(Direction a):
Reproduce the stretch of the forum thread about Willow from "then on Christmas" through "good things are...", swapping "tree" for "lamppost".

(Source excerpt):

════════════════════

# Willow is gone...



## Rosie (Aug 27, 2007)

I'm not sure quite how to say this but Willow is missing.  It must have been a turn of bad luck. Dad, thinking that Willow had been left in her cage left the back door open for a few seconds. But meanwhile Mum had opened the door and brought her out. Willow flew off and out of the door.   This is so devastating, two birds in 5 days. I can't believe Willow is gone, she is such a sweetie and has made my life so happy and complete. Now she is gone I am so upset, as I write this tears are rolling down my face.

I have put up loads of flyers around the area and posted small posters through peoples doors in the hope that she will be seen. Her cage is outside, along with Bobby's, waiting for their return. I can just hope and pray she will come back somehow... I have been whistling the wolf whistle (Willow's favourite whistle) all day. I have walked everywhere trying to find her. 

She is my baby and if she never be replaced. There is only room for one tiel in my heart and that is Willow.


----------



## DeBree420 (Nov 14, 2007)

oh ... i am shocked, and so very sorry for you Rosie...
i hope very much that you get them back....
a friend of mine recently lost one of her hand raised pastel blue Indian ring neck parrots, it was only 6 months old, and was going to be a present for her mother....
with a bit of luck Willow will turn up.. tiels are personable animals, so someone should find her...

i too have had a string of bad luck...
first, my darling budgie, Queen passed away following an incident with egg binding..
then on Christmas eve, my real estate turned up at my door, and said my house has been sold and i have 30 days to move...
and finally just the other night i crashed my dads car into a tree on a bad dark gravely corner, in the rain... luckily i escaped with minor injuries, but the car was ruined...
i hope our luck turns around...
just remember, you would never be able to appreciate all the wonderful things in life, if there wasnt the terrible things to show you how good the good things are...


----------



## nic bike (Oct 21, 2007)

i hope that willow and bobby return to you and i hope that you and debree420 luck gets better!!


----------



## Plukie (Aug 26, 2007)

Oh Rosie!! I really don't know what to say, I feel so sad for you. Hopefully Willow will turn up in the nearby neighbourhood. Big hugs.....keep looking.


----------



## Laura (Jul 30, 2007)

OH Rose!!! I am so sorry that is just devasting to have two birds leave you like that within a short space of time, I can't even imagine what you must be going through right now, hopefully with all the posters up someone will see her and return her to you.


----------



## xxxSpikexxx (Jul 30, 2007)

oh Rosie I can't say Iam so sorry enough  I hope they come back to you. Don't give up.


----------



## Tia (Nov 21, 2007)

Oh Rosie, poor you!  I was so shocked to read the title of this thread and I can only say how sorry I am to hear about Willow. You've done all you can for now so keep looking for her and maybe you'll be together again soon. I know how much Willow meant to you.
I hope that both your babies come back.

Tia x


----------



## olly&izzy (Nov 30, 2007)

Rosie I am so sorry, I feel horiible. I wish we could help you look for them.


----------



## Aly (Jul 30, 2007)

My heart dropped when I read this title. I don't even know what to say to you Rosie. I am so sorry...This is why having flighted birds scares me. I don't think I'd have them flighted if I lived with anyone in the house..I would be to afraid of accidents like this. I'm SO sorry...

════════════════════

(Records to process):
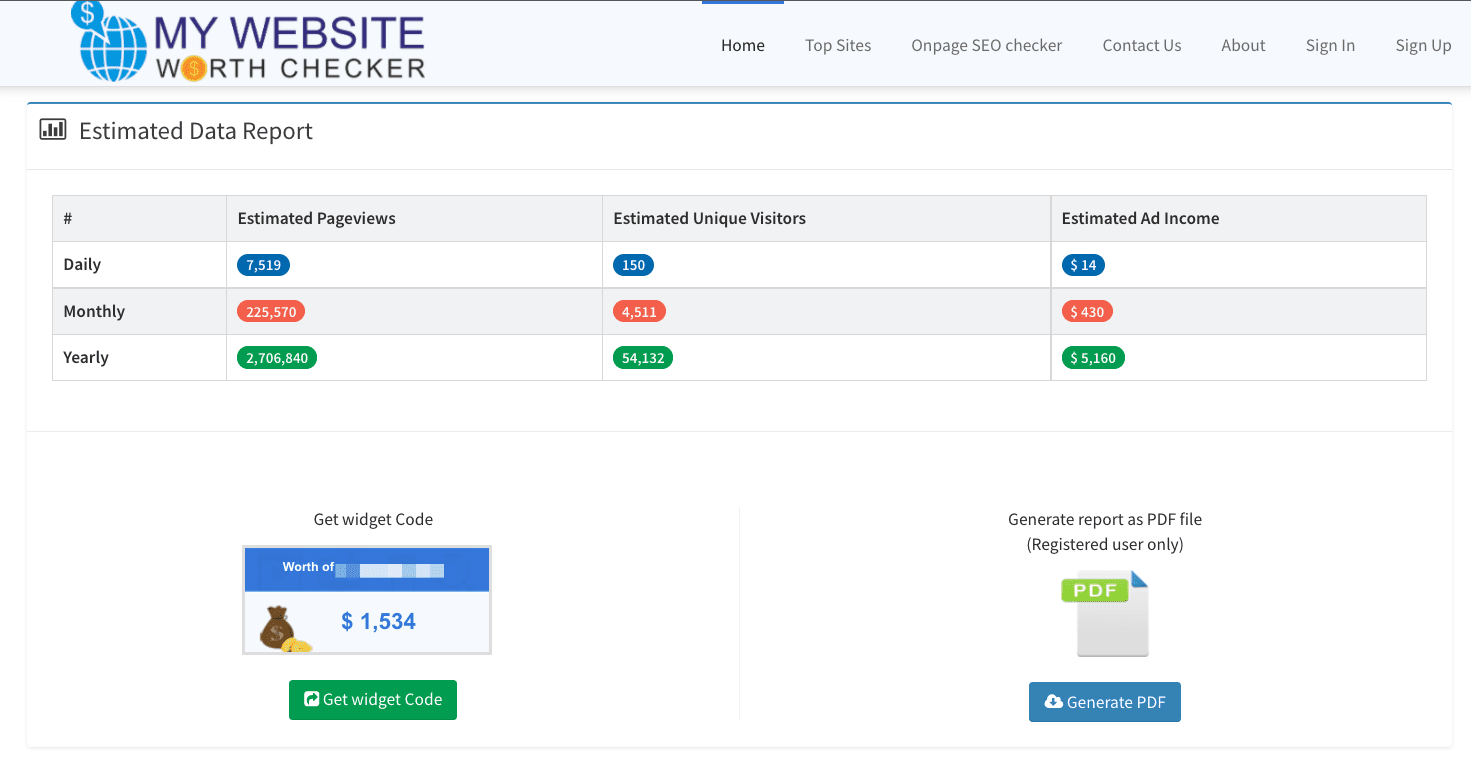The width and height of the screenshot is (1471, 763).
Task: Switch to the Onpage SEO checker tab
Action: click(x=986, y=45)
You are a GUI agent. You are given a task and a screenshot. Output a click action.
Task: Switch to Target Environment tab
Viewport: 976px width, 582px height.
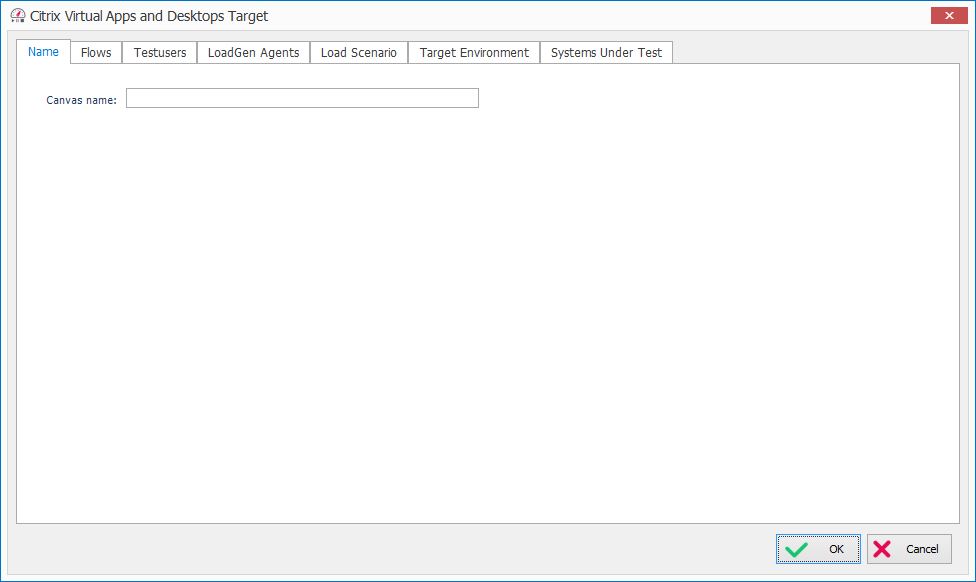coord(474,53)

════════════════════

(Direction b):
Copy out the records above line for line, leaving the pictures out.

(Final answer a):
then on Christmas eve, my real estate turned up at my door, and said my house has been sold and i have 30 days to move...
and finally just the other night i crashed my dads car into a lamppost on a bad dark gravely corner, in the rain... luckily i escaped with minor injuries, but the car was ruined...
i hope our luck turns around...
just remember, you would never be able to appreciate all the wonderful things in life, if there wasnt the terrible things to show you how good the good things are...

(Final answer b):
The width and height of the screenshot is (1471, 763).
Task: Switch to the Onpage SEO checker tab
Action: click(x=986, y=45)
You are a GUI agent. You are given a task and a screenshot. Output a click action.
Task: Switch to Target Environment tab
Viewport: 976px width, 582px height.
coord(474,53)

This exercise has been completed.